Brian Noble: Toronto Wolfpack part company with director of rugby on 'mutually agreed' terms
Toronto Wolfpack have released former Great Britain coach Brian Noble from his role as director of rugby, on a mutually agreed basis.
It ends a four-year association with the Wolfpack for the 59-year-old, who had been notably responsible for player development and recruitment.
During his time, Toronto earned two promotions to reach Super League, just three years into their existence.
"Brian has been an invaluable resource and asset," chairman Bob Hunter said.
"Our promotion into Super League wouldn't have been possible without him. I don't just speak for myself, but for the entire organization, as we wish Nobby the absolute best and can't thank him enough for what he has meant to our club."
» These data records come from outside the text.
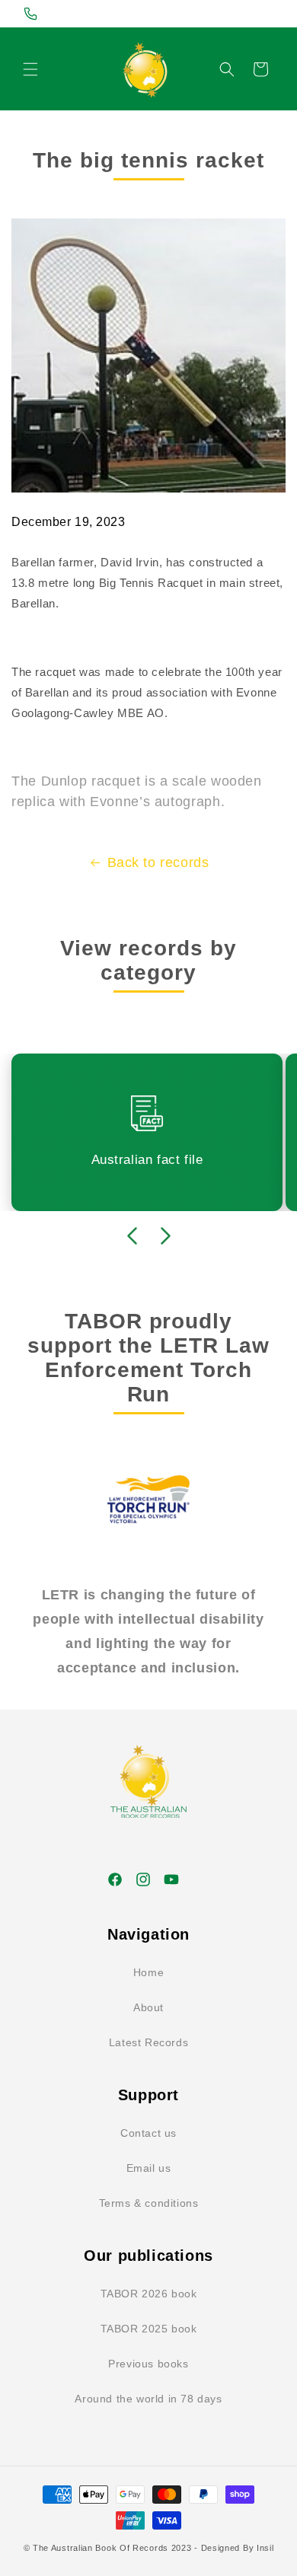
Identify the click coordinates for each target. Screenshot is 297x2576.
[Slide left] (131, 1235)
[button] (30, 69)
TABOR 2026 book (149, 2293)
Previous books (148, 2364)
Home (148, 1972)
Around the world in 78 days (148, 2399)
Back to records (158, 862)
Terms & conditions (149, 2203)
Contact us (148, 2133)
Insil (265, 2547)
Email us (148, 2168)
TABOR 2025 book (149, 2329)
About (148, 2007)
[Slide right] (165, 1235)
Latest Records (148, 2042)
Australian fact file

Noble, who won Super League titles and Challenge Cups domestically with Bradford and remains the last coach to guide a northern hemisphere team to victory over Australia, was brought into the Toronto club for his wealth of experience and contacts to help establish the club as an immediate force.
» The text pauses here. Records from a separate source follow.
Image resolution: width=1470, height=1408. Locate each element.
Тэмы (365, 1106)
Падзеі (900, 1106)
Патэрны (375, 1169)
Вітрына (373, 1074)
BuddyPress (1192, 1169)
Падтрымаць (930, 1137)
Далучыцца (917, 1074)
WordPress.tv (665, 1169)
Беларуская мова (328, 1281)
Within their short history, Toronto have made headlines on both sides of the Atlantic for their ambitious recruitment.
This past winter they brought in Sonny Bill Williams, the All Black and National Rugby League Grand Final winner, and over the past few seasons have seen Ricky Leutele, Jon Wilkin and Fui Fui Moimoi all wear the Canadian club's jersey.
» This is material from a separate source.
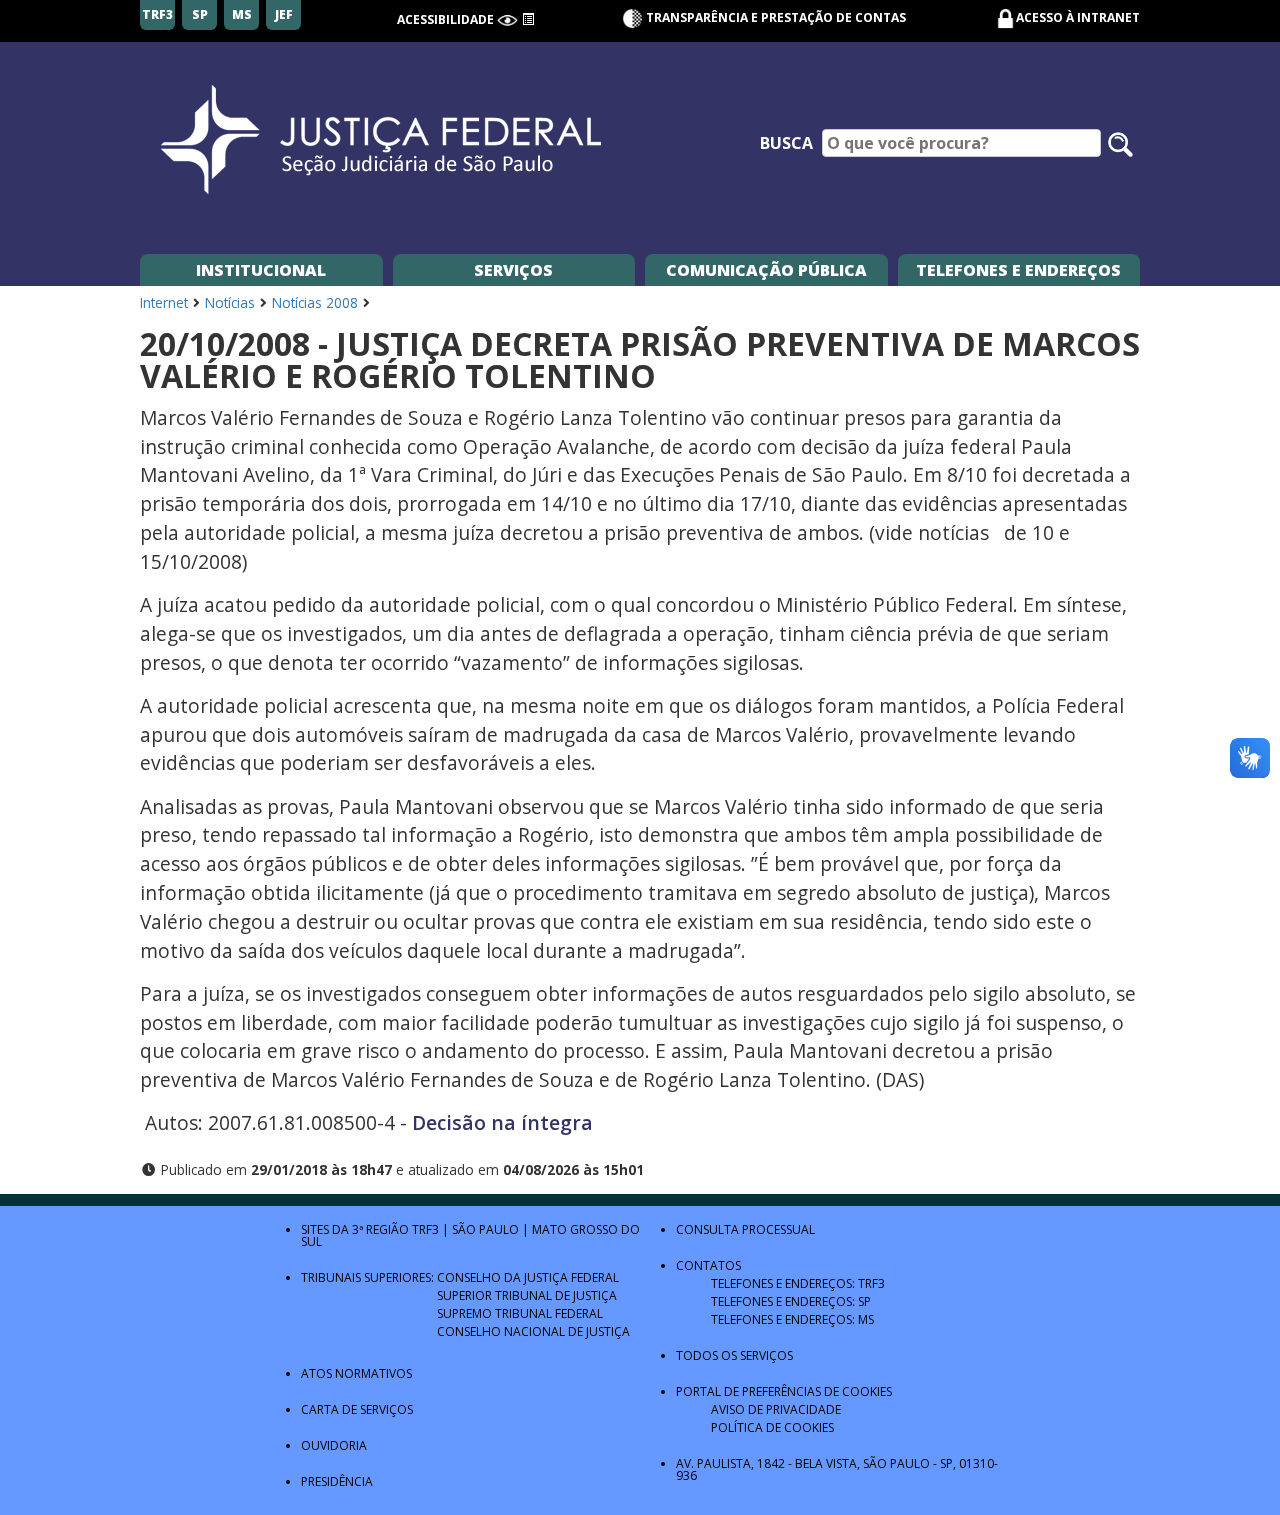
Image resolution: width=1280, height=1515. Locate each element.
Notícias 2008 (315, 302)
Noble added: "It has been an experience that I'll never forget and feel it's one of my greatest accomplishments. I have been considering my future since the beginning of the year and I feel that now is the right time for me to move to a new challenge in the game.
"My mission has been achieved with the delivery of a strong football infrastructure for the club both in Toronto and the UK while being part of a brand that continues to attract some of the best talent globally.
"There's a great sense of accomplishment knowing that I was able to help the Wolfpack organization in breaking rugby league out of its traditional heartlands and take the game to new audiences in North America."